• [Document extract]
※

If you like a good fight, pull up your chair and join us ringside at the captivating, hard-fought struggle for No. 1 between the three heavyweights from Germany: BMW, Audi and Mercedes-Benz.
As cage matches automotive-style go, nothing is better than this. These wickedly competitive and immensely profitable brands all want to wear the crown owned by BMW for nearly a decade.
BMW dethroned Mercedes-Benz as the world leader in sales among premium-car makers in 2005, the first year BMW outsold Mercedes on an annual basis since 1993. That one stung. Then Audi AG overtook Mercedes-Benz in 2011 as the world’s No. 2 premium-car brand by sales – largely on the strength of record sales amid booming demand in China. A more serious blow, one painful and embarrassing for a company whose officials remind us regularly that company founder Gottlieb Daimler invented the automobile.
Since Dieter Zetsche took over as Daimler AG’s chairman in 2006, Mercedes has been chasing BMW. More than one German analyst has said that being No. 1 is what Mercedes lives for.
Indeed, as far back as 2011, Zetsche was imploring employees to take this brawl seriously.
“Some of our competitors are now growing faster and more profitably than we are. We can’t be content to be in a solid second or even third place: We are Daimler. We should be far ahead of the pack! And if that requires something that we don't currently have, then we’ll identify and develop it,” Zetsche said in a letter to Daimler employees in July, 2011.
That same year, Zetsche told Automotive News Europe, “Our goal is to be No. 1 in profitability and sales in the premium segment.” Since then, the leadership at Audi and BMW has said virtually the same thing: No. 1 matters.
But this matter has worn thin at Mercedes. As Zetsche said, No. 3 is not possible in the long term and No. 2 is not good enough. Mercedes-Benz might take until 2020 to get atop the mountain again, but it might come sooner and there is a strategy in place.
It’s interesting to note how often the leaders at all three deny any obsession with delivering the knockout blow to the other two, while at the same time reciting the minutia of sales numbers region by region, country by country.

※

• [Problem description]
Transcribe the passage from "As cage matches" to "nearly a decade." in the article on the sales race between BMW, Audi and Mercedes-Benz, word for word.

• [Available data]

※

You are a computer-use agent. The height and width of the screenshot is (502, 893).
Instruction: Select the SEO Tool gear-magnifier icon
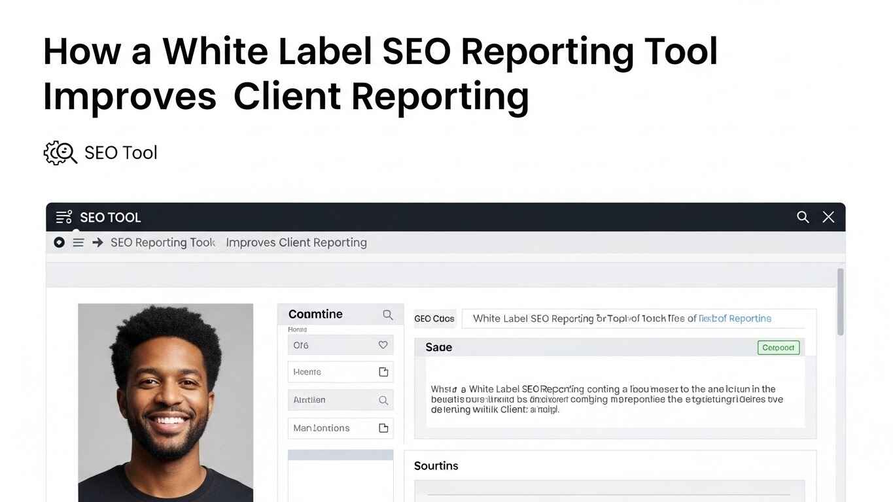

※

• [Output of the task]
As cage matches automotive-style go, nothing is better than this. These wickedly competitive and immensely profitable brands all want to wear the crown owned by BMW for nearly a decade.